Task brief —
Every line from the one with "Click the red spectrogram line at 95 MHz" to the final line of the records should be printed exactly as it is, with pictures left out.
===== Source material =====
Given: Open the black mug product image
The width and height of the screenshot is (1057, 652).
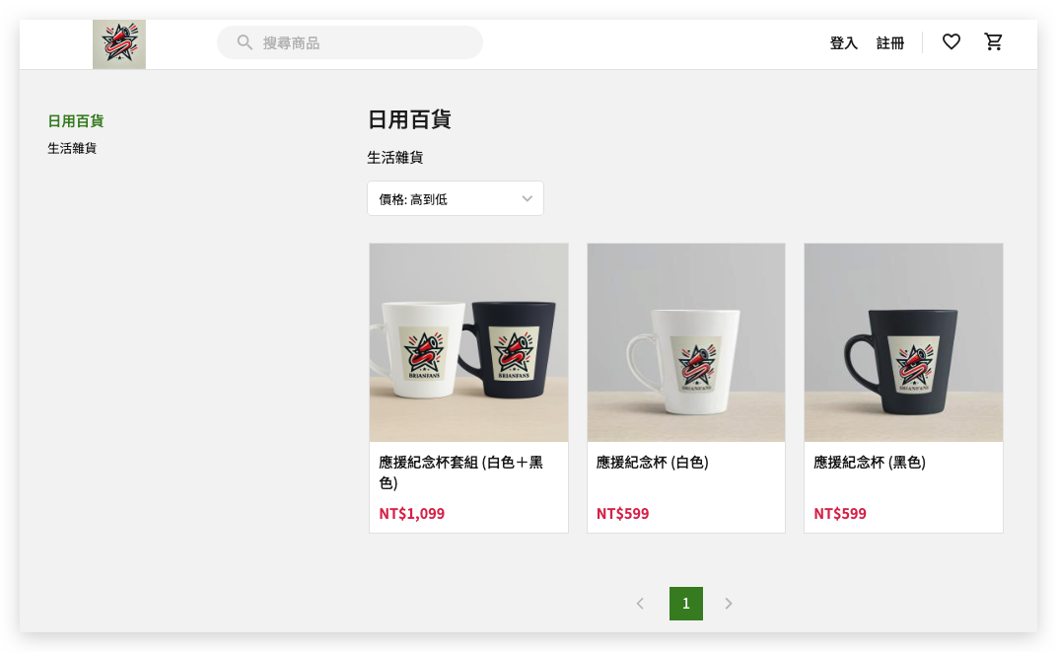Looking at the screenshot, I should [903, 342].
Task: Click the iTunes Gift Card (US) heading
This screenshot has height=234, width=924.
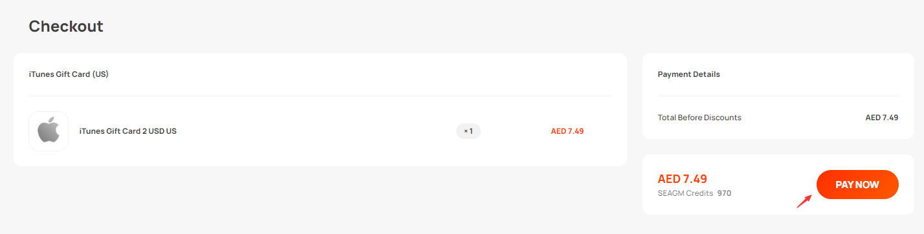Action: pos(69,74)
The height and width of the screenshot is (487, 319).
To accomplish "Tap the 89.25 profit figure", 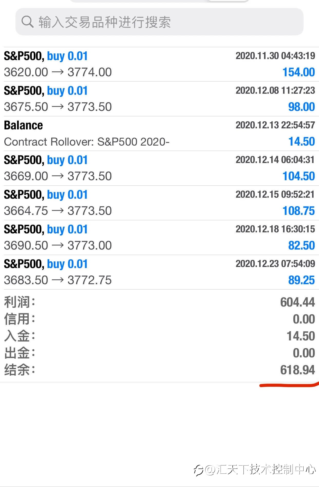I will tap(302, 280).
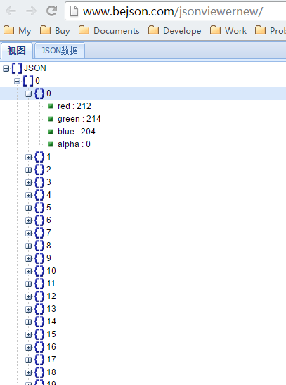Image resolution: width=286 pixels, height=385 pixels.
Task: Open the Buy bookmark folder
Action: click(x=55, y=31)
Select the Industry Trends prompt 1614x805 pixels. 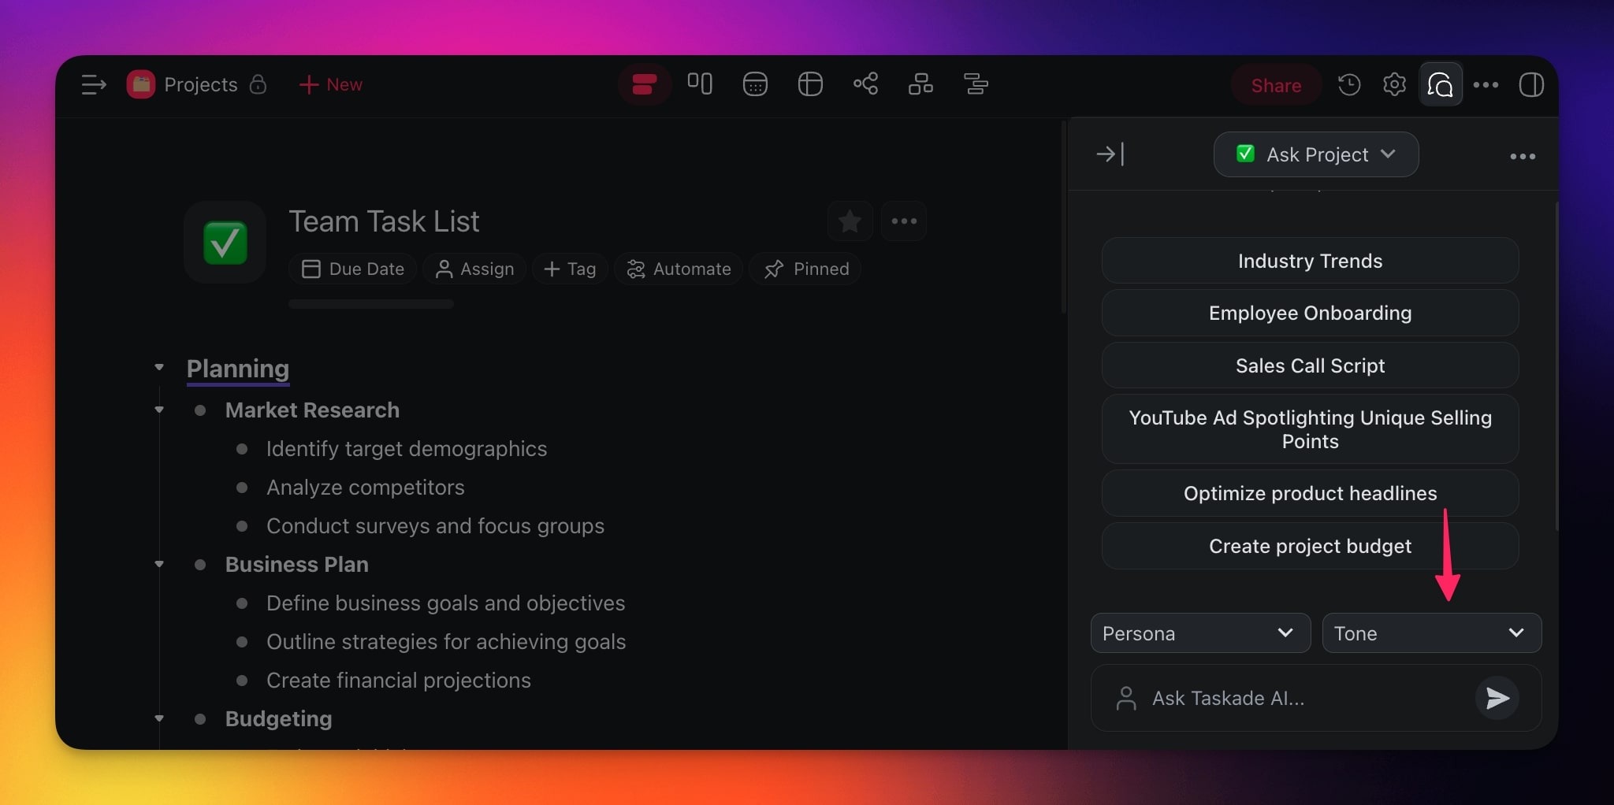(x=1309, y=261)
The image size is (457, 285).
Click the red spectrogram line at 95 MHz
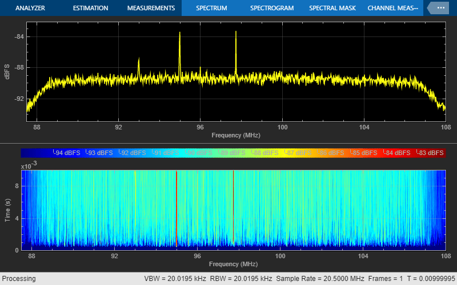pos(177,208)
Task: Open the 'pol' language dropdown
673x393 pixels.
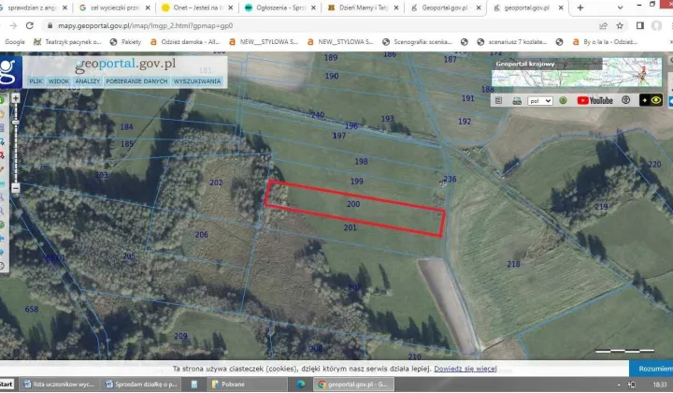Action: tap(539, 100)
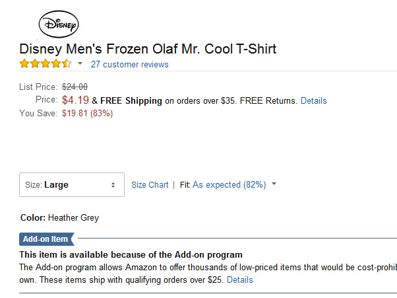Click the star rating icons
The image size is (397, 298).
click(x=46, y=63)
=====
Response area —
Click the red spectrogram line at 95 MHz
pos(177,208)
Task: Open the 'pol' language dropdown
673x393 pixels.
Action: tap(539, 100)
Click the star rating icons
The image size is (397, 298).
click(x=46, y=63)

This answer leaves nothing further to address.